Where a line of the entries holds the string "will", copy that line.
━━━━━━━━━━━━━━━━━━━━
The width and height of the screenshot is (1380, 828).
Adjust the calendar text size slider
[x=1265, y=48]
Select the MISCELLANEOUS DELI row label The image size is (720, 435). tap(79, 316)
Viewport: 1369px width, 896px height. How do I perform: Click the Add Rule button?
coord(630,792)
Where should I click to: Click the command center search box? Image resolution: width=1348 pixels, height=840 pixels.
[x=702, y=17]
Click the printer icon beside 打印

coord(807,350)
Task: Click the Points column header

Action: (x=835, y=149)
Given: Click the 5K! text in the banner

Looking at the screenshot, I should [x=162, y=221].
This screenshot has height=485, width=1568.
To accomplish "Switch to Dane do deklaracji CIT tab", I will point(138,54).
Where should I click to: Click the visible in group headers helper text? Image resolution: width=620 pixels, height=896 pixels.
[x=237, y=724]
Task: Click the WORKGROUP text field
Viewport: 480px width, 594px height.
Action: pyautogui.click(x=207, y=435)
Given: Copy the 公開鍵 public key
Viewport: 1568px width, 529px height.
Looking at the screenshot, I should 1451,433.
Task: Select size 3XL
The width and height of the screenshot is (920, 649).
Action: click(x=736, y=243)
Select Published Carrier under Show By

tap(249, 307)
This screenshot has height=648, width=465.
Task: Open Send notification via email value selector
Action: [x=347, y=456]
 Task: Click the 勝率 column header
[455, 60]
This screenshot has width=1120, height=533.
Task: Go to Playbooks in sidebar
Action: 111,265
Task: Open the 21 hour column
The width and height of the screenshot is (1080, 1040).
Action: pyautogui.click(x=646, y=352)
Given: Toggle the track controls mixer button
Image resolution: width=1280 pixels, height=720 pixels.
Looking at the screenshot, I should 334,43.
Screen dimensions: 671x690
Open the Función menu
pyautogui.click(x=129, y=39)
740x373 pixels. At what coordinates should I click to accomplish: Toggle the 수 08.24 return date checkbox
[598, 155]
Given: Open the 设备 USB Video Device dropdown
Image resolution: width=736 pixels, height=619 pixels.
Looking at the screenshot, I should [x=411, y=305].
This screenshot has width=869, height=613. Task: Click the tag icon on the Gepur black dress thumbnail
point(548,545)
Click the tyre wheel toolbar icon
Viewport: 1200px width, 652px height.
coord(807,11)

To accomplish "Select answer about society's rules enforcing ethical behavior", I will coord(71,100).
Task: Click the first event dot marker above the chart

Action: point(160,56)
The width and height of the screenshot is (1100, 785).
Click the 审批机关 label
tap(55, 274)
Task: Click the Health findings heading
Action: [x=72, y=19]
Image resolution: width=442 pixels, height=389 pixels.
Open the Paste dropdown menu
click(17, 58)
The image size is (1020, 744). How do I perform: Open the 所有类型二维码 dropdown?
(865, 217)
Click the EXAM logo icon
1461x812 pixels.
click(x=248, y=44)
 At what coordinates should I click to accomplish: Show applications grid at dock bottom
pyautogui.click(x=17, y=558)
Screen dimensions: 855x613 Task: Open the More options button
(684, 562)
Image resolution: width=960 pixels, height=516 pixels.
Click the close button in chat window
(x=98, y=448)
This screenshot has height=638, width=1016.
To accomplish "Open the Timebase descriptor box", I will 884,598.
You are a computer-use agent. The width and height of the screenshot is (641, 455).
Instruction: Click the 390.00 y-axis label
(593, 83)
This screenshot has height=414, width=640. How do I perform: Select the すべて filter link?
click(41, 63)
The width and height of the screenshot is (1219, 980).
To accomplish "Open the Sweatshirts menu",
━━━━━━━━━━━━━━━━━━━━
RESULT BELOW
To accomplish "Switch to Dane do deklaracji CIT tab", I will point(138,54).
To accomplish "Select answer about society's rules enforcing ethical behavior", I will coord(71,100).
To accomplish "Open the Timebase descriptor box", I will 884,598.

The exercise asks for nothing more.